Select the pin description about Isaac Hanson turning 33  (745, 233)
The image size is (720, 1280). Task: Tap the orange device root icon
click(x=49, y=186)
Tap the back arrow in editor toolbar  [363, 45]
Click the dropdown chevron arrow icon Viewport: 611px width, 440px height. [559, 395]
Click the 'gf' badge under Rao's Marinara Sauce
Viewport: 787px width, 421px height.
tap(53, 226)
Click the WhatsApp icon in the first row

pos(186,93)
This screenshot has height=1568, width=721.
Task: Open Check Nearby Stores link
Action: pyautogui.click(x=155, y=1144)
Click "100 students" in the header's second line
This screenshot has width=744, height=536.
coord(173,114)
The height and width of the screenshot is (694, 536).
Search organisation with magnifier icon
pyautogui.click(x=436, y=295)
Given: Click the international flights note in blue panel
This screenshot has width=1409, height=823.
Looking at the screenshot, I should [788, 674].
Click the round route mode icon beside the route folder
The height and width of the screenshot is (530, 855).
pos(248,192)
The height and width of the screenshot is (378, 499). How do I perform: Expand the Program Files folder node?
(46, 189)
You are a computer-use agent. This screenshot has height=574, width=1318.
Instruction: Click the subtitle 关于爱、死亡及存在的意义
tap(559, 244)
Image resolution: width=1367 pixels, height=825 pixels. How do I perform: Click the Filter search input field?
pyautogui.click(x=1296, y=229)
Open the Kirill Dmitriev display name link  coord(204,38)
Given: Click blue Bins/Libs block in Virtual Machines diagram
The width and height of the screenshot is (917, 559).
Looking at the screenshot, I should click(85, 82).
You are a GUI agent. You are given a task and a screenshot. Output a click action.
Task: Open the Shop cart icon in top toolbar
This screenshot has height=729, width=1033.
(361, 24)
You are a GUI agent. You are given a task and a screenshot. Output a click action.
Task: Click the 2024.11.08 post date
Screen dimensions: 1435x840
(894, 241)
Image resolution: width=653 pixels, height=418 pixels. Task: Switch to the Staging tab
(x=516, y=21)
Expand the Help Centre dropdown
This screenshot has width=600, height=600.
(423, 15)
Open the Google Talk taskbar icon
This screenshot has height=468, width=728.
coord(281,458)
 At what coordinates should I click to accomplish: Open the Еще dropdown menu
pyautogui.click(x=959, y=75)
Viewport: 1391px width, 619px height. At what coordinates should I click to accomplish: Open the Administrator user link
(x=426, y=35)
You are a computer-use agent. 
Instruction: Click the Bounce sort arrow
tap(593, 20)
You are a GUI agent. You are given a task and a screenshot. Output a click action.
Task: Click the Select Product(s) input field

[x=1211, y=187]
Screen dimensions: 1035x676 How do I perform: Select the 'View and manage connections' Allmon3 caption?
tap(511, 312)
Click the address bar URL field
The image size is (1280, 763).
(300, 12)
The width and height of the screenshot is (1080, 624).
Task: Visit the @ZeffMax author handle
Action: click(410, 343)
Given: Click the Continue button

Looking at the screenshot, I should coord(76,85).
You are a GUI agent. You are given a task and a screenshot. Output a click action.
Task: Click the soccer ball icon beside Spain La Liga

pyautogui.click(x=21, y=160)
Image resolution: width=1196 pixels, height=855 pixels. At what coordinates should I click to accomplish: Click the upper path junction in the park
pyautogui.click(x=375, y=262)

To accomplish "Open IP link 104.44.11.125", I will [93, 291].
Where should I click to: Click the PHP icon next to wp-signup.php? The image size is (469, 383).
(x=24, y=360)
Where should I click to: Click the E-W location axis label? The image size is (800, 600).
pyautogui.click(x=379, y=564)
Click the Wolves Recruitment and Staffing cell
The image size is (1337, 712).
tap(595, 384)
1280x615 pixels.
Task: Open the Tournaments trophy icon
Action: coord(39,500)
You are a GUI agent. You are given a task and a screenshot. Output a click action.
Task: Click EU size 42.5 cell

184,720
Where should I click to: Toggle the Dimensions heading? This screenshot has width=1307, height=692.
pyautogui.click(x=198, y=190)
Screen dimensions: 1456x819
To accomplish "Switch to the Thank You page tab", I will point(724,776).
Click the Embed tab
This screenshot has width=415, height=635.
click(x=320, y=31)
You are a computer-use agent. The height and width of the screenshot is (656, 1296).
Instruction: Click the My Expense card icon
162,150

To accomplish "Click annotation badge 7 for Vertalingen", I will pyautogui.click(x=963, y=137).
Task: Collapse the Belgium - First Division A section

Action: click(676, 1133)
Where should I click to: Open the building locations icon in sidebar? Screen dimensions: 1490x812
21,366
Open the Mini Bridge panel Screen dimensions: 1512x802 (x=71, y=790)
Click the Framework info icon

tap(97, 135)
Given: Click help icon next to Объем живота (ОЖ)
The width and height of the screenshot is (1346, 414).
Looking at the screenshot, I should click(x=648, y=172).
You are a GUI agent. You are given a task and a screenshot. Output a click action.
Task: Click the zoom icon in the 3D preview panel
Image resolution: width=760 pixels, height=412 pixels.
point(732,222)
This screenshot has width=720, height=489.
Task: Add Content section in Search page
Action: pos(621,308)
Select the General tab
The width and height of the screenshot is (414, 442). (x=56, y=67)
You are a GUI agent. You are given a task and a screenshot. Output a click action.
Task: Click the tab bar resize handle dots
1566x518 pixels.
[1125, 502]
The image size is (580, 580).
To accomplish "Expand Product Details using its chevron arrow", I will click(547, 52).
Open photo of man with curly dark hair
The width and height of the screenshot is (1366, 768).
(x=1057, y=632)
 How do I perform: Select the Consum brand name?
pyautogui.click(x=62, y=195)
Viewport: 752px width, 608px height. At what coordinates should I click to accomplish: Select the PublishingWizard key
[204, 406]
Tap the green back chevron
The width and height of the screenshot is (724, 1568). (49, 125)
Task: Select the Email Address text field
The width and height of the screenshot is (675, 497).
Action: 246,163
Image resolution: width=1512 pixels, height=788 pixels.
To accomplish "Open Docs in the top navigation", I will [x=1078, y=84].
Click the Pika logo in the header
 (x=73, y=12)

· · · ·

- **Task to complete**
The entries are to be transcribed exactly, each line in full.

- **Task answer**
Select the pin description about Isaac Hanson turning 33  (745, 233)
The image size is (720, 1280). Task: Tap the orange device root icon
click(x=49, y=186)
Tap the back arrow in editor toolbar  [363, 45]
Click the dropdown chevron arrow icon Viewport: 611px width, 440px height. [559, 395]
Click the 'gf' badge under Rao's Marinara Sauce
Viewport: 787px width, 421px height.
tap(53, 226)
Click the WhatsApp icon in the first row

pos(186,93)
This screenshot has height=1568, width=721.
Task: Open Check Nearby Stores link
Action: pyautogui.click(x=155, y=1144)
Click "100 students" in the header's second line
This screenshot has width=744, height=536.
coord(173,114)
The height and width of the screenshot is (694, 536).
Search organisation with magnifier icon
pyautogui.click(x=436, y=295)
Given: Click the international flights note in blue panel
This screenshot has width=1409, height=823.
Looking at the screenshot, I should [788, 674].
Click the round route mode icon beside the route folder
The height and width of the screenshot is (530, 855).
pos(248,192)
The height and width of the screenshot is (378, 499). How do I perform: Expand the Program Files folder node?
(46, 189)
You are a computer-use agent. This screenshot has height=574, width=1318.
Instruction: Click the subtitle 关于爱、死亡及存在的意义
tap(559, 244)
Image resolution: width=1367 pixels, height=825 pixels. How do I perform: Click the Filter search input field?
pyautogui.click(x=1296, y=229)
Open the Kirill Dmitriev display name link  coord(204,38)
Given: Click blue Bins/Libs block in Virtual Machines diagram
The width and height of the screenshot is (917, 559).
Looking at the screenshot, I should click(85, 82).
You are a GUI agent. You are given a task and a screenshot. Output a click action.
Task: Open the Shop cart icon in top toolbar
This screenshot has height=729, width=1033.
(361, 24)
You are a GUI agent. You are given a task and a screenshot. Output a click action.
Task: Click the 2024.11.08 post date
Screen dimensions: 1435x840
(894, 241)
Image resolution: width=653 pixels, height=418 pixels. Task: Switch to the Staging tab
(x=516, y=21)
Expand the Help Centre dropdown
This screenshot has width=600, height=600.
(423, 15)
Open the Google Talk taskbar icon
This screenshot has height=468, width=728.
coord(281,458)
 At what coordinates should I click to accomplish: Open the Еще dropdown menu
pyautogui.click(x=959, y=75)
Viewport: 1391px width, 619px height. At what coordinates should I click to accomplish: Open the Administrator user link
(x=426, y=35)
You are a computer-use agent. 
Instruction: Click the Bounce sort arrow
tap(593, 20)
You are a GUI agent. You are given a task and a screenshot. Output a click action.
Task: Click the Select Product(s) input field

[x=1211, y=187]
Screen dimensions: 1035x676 How do I perform: Select the 'View and manage connections' Allmon3 caption?
tap(511, 312)
Click the address bar URL field
The image size is (1280, 763).
(300, 12)
The width and height of the screenshot is (1080, 624).
Task: Visit the @ZeffMax author handle
Action: click(410, 343)
Given: Click the Continue button

Looking at the screenshot, I should coord(76,85).
You are a GUI agent. You are given a task and a screenshot. Output a click action.
Task: Click the soccer ball icon beside Spain La Liga

pyautogui.click(x=21, y=160)
Image resolution: width=1196 pixels, height=855 pixels. At what coordinates should I click to accomplish: Click the upper path junction in the park
pyautogui.click(x=375, y=262)

To accomplish "Open IP link 104.44.11.125", I will [93, 291].
Where should I click to: Click the PHP icon next to wp-signup.php? The image size is (469, 383).
(x=24, y=360)
Where should I click to: Click the E-W location axis label? The image size is (800, 600).
pyautogui.click(x=379, y=564)
Click the Wolves Recruitment and Staffing cell
The image size is (1337, 712).
tap(595, 384)
1280x615 pixels.
Task: Open the Tournaments trophy icon
Action: coord(39,500)
You are a GUI agent. You are given a task and a screenshot. Output a click action.
Task: Click EU size 42.5 cell

184,720
Where should I click to: Toggle the Dimensions heading? This screenshot has width=1307, height=692.
pyautogui.click(x=198, y=190)
Screen dimensions: 1456x819
To accomplish "Switch to the Thank You page tab", I will point(724,776).
Click the Embed tab
This screenshot has width=415, height=635.
click(x=320, y=31)
You are a computer-use agent. The height and width of the screenshot is (656, 1296).
Instruction: Click the My Expense card icon
162,150

To accomplish "Click annotation badge 7 for Vertalingen", I will pyautogui.click(x=963, y=137).
Task: Collapse the Belgium - First Division A section

Action: click(676, 1133)
Where should I click to: Open the building locations icon in sidebar? Screen dimensions: 1490x812
21,366
Open the Mini Bridge panel Screen dimensions: 1512x802 (x=71, y=790)
Click the Framework info icon

tap(97, 135)
Given: Click help icon next to Объем живота (ОЖ)
The width and height of the screenshot is (1346, 414).
Looking at the screenshot, I should click(x=648, y=172).
You are a GUI agent. You are given a task and a screenshot. Output a click action.
Task: Click the zoom icon in the 3D preview panel
Image resolution: width=760 pixels, height=412 pixels.
point(732,222)
This screenshot has width=720, height=489.
Task: Add Content section in Search page
Action: pos(621,308)
Select the General tab
The width and height of the screenshot is (414, 442). (x=56, y=67)
You are a GUI agent. You are given a task and a screenshot. Output a click action.
Task: Click the tab bar resize handle dots
1566x518 pixels.
[1125, 502]
The image size is (580, 580).
To accomplish "Expand Product Details using its chevron arrow", I will click(547, 52).
Open photo of man with curly dark hair
The width and height of the screenshot is (1366, 768).
(x=1057, y=632)
 How do I perform: Select the Consum brand name?
pyautogui.click(x=62, y=195)
Viewport: 752px width, 608px height. At what coordinates should I click to accomplish: Select the PublishingWizard key
[204, 406]
Tap the green back chevron
The width and height of the screenshot is (724, 1568). (49, 125)
Task: Select the Email Address text field
The width and height of the screenshot is (675, 497).
Action: 246,163
Image resolution: width=1512 pixels, height=788 pixels.
To accomplish "Open Docs in the top navigation", I will [x=1078, y=84].
Click the Pika logo in the header
 (x=73, y=12)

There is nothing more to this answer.